Lena’s path to iconhood began in the pages of Playboy. In 1972, at the age of 21, she appeared as Miss November, wearing nothing but a feathered sun hat, boots, stockings, and a pink boa. (At her suggestion, the editors spelled her first name with an extra “n,” to encourage proper pronunciation. “I didn’t want to be called Leena,” she explained.)
About six months later, a copy of the issue turned up at the University of Southern California’s Signal and Image Processing Institute, where Alexander Sawchuk and his team happened to be looking for a new photograph against which to test their latest compression algorithm—the math that would make unwieldy image files manageable. Lena’s glossy centerfold, with its complex mixture of colors and textures, was the perfect candidate. They tore off the top third of the spread, ran it through a set of analog-to-digital converters, and saved the resulting 512-line scan to their Hewlett-Packard 2100. (Sawchuk did not respond to requests for comment.)
The USC team proudly handed out copies to lab visitors, and soon the image of the young model looking coquettishly over her bare shoulder became an industry standard, replicated and reanalyzed billions of times as what we now know as the JPEG came into being. According to James Hutchinson, an editor at the University of Illinois College of Engineering, Lena was for engineers “something like what Rita Hayworth was for US soldiers in the trenches of World War II.”
They wrote poems in her honor, added their own artistic flourishes to her likeness, and gave the centerfold image a nickname befitting a Renaissance portrait: “The Lenna.” In the 1973 movie Sleeper, when the protagonist wakes up in the year 2173, he is asked to identify images from the past, including photos of Stalin, de Gaulle, and Lena. These days, although her image shows up mostly on media studies syllabi and in coders’ forums, it is universally acknowledged as an indelible piece of internet history.

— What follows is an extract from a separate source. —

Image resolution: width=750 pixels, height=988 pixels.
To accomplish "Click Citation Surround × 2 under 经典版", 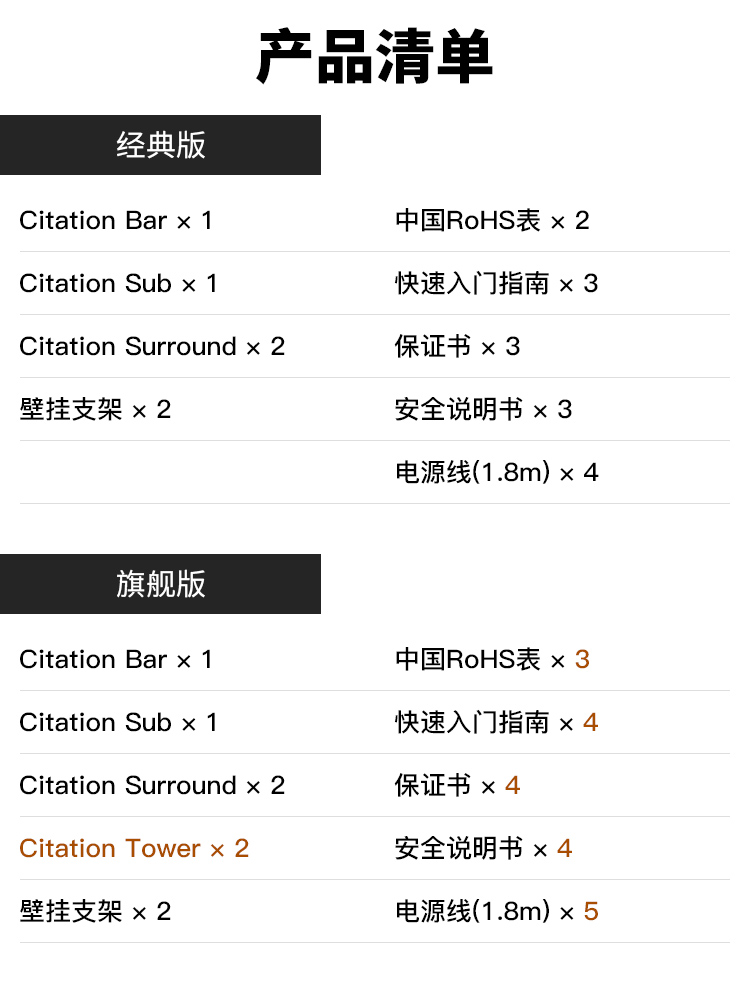I will [152, 346].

For almost as long as the Lenna has been idolized among computer scientists, however, it has also been a source of controversy. “I have heard feminists argue that the image should be retired,” David C. Munson Jr., current president of the Rochester Institute of Technology, wrote back in 1996. Yet, 19 years later, the Lenna remained so ubiquitous that Maddie Zug, a high school senior from Virginia, felt compelled to write an op-ed about it in The Washington Post. The image, she explained, had elicited “sexual comments” from the boys in her class, and its continuing inclusion in the curriculum was evidence of a broader “culture issue.”
Deanna Needell, a math professor at UCLA, had similar memories from college, so in 2013 she and a colleague staged a quiet protest: They acquired the rights to a head shot of the male model Fabio Lanzoni and used that for their imaging research instead. But perhaps the most stringent critic of the image is Emily Chang, author of Brotopia. “The prolific use of Lena’s photo can be seen as a harbinger of behavior within the tech industry,” she writes in the book’s opening chapter. “In Silicon Valley today, women are second-class citizens and most men are blind to it.” For Chang, the moment that Lena’s centerfold was torn and scanned marked “tech’s original sin.”
ONE VOICE THAT has been conspicuously missing from the Lenna debate is that of Lena herself. The first and last time she spoke with the American press was in 1997, at the same conference where she was given her beloved mantel clock. (WIRED ran a short article on the visit titled “Playmate Meets Geeks Who Made Her a Net Star.”)
Jeff Seideman, a former chapter president of the Society for Imaging Science and Technology, recalls that Lena’s presence at the conference caused a stir among his colleagues. “As silly as it sounds, they were surprised she was a real person,” he told me. “After some of them had spent 25 years looking at her picture, she just became this test image.” Since then, as the internet has grown to encompass billions of users and trillions of photos, no one has bothered to ask her what she makes of her image and its controversial afterlife.”